Lo stile piano

 di Giuseppe Guggino

In vista dell’attesissimo recital all’Accademia Nazionale di Santa Cecilia previsto per il 4 dicembre, Maurizio Pollini fa tappa al Teatro Massimo di Palermo per una sorta di prova generale del programma. Il clima per nulla formale della serata consente di cogliere forse al meglio l’arte del celebrato pianista milanese, capace di dire molto di nuovo, dopo quasi sessanta anni di carriera. La sala totalmente sold out gli tributa una lunga ovazione finale.

Palermo, 25 novembre 2017 - La sala è completamente piena, il pubblico assiepato anche alle spalle del gran coda nero in proscenio, ma guardandosi intorno non si coglie affatto l’aria della serata di gala; poi le luci si abbassano e Pollini si dirige senza fronzoli con passo speditissimo allo strumento. E il passo è già rivelatore del tocco dei primi due Notturni op. 27, asciutto, essenziale, tormentato.

Poi la prima parte del programma continua a snodarsi inanellando opere della maturità di Chopin; prima le due Ballate op. 47 e op. 57, fino alla Berceuse, nella quale il clima salottiero parigino è sì reso, ma senza alcuna stucchevole concessione glicemica né eccedere nei rubati che le variazioni richiedono.

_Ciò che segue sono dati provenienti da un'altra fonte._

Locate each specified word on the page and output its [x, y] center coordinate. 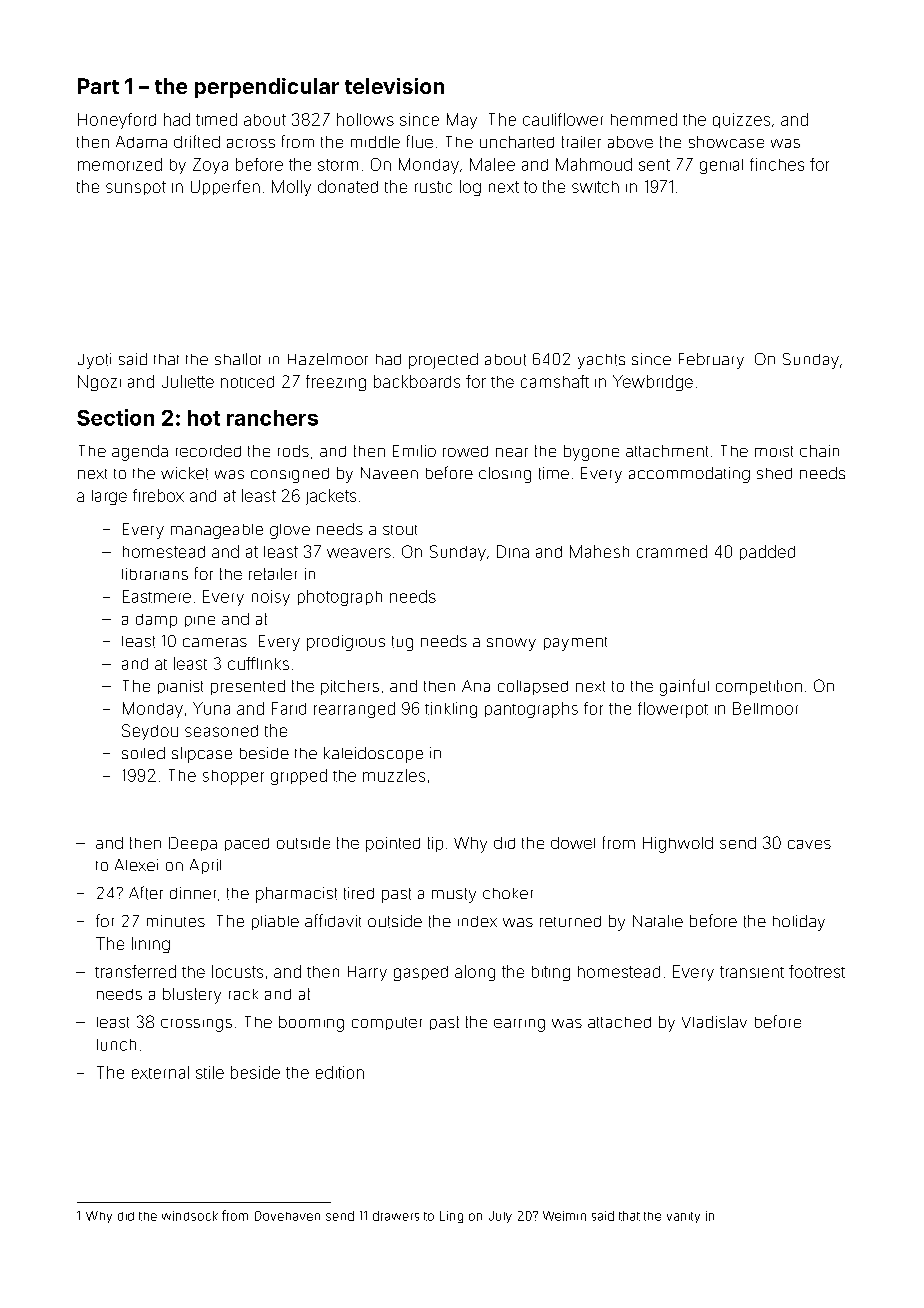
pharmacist [296, 895]
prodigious [346, 643]
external [160, 1072]
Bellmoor [765, 708]
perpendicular [267, 88]
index [477, 921]
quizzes [741, 120]
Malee [492, 164]
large [109, 497]
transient [752, 972]
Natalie [658, 921]
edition [340, 1072]
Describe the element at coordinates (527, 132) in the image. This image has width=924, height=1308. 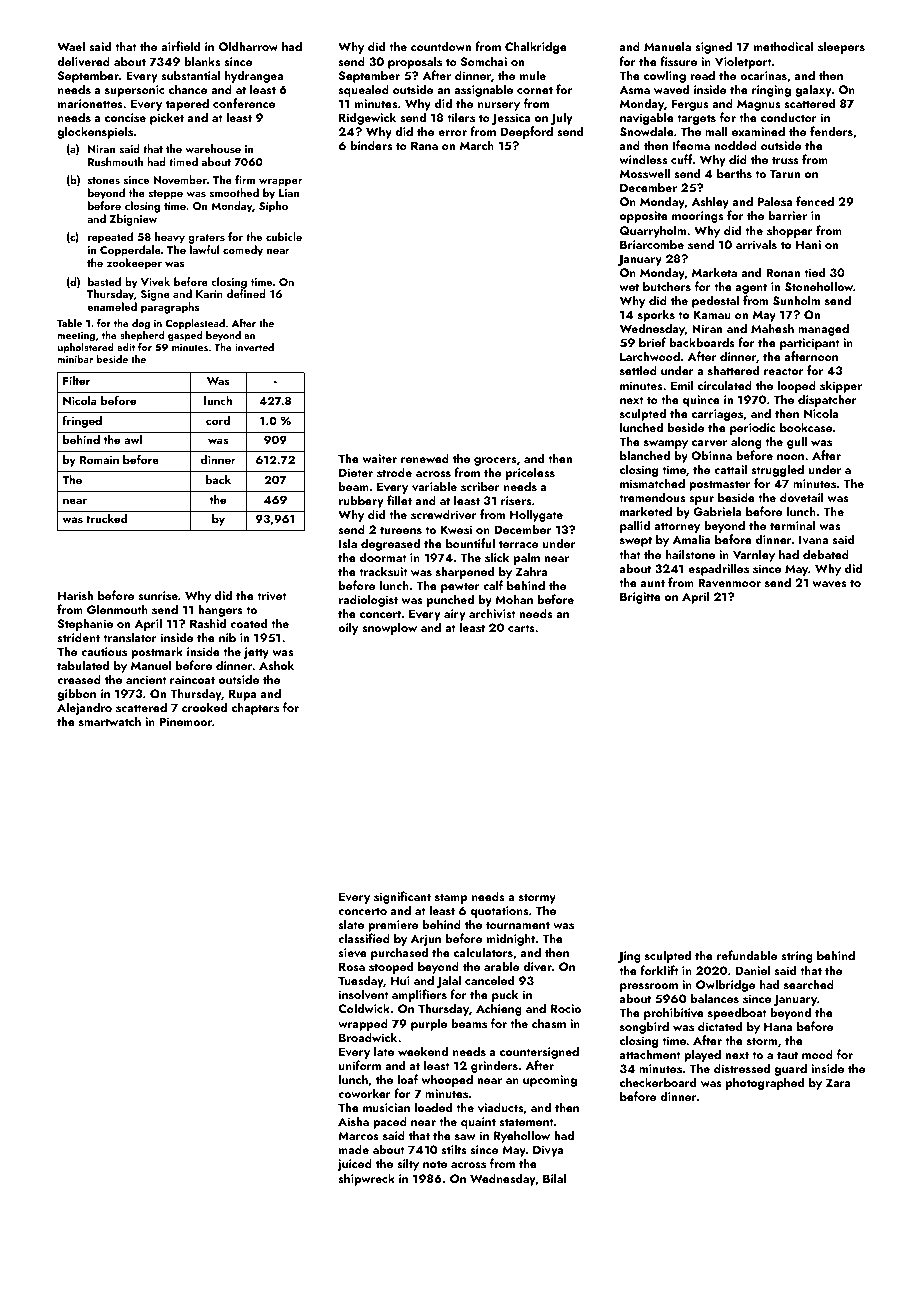
I see `Deepford` at that location.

Contrasti drammatici estremizzati pervadono la lettura dello Scherzo op. 20, nel quale il disegno interpretativo non vuole scendere a compromessi con l’agogica, scontando inevitabilmente qualche comprensibile perdita di trasparenza, pur di tenere fede allo spirito del pezzo. Sono quei rischi che, se corsi, fanno la differenza tra il buoni pianisti e i geni, e che collocano ampiamente Pollini tra i secondi.

L’intervallo sembra trascorrere più rapidamente del solito, fra i commenti ammirati che si captano in sala, ché le luci si riabbassano di già per la seconda parte del concerto, introdotta dalle tre mazurche op. 56 e largamente occupata dalla grande Sonata in si minore op. 58; ed è nelle proporzioni di questa pagina di ampio respiro che il nervosismo del pianismo polliniano può distendersi e articolarsi in una maggiore varietà di tinte. La cantabilità del tema nel primo tempo rimane meno spiegata rispetto all’edizione discografica degli anni ’80, mentre immutato è il senso del brio vorticoso nell’attaccare il secondo tempo; è il grande tema del Largo che con la maturità pare guadagnare in introspezione, con la rapida transizione al Finale senza soluzione di continuità (soluzione forse non premeditata, ma funzionale ad evitare l’ennesimo applauso dell’uditorio tra i vari movimenti) a chiudere il concerto in maniera estremamente teatrale.

Persistenti gli applausi, interrotti da un unico bis, lo Scherzo op. 39, con il tema ben evidente su delle liquidissime volatine discendenti, a suggellare una serata per certi versi unica.

Appuntamento a Santa Cecilia, per non perdere lo stile “piano” di uno dei grandi signori della musica.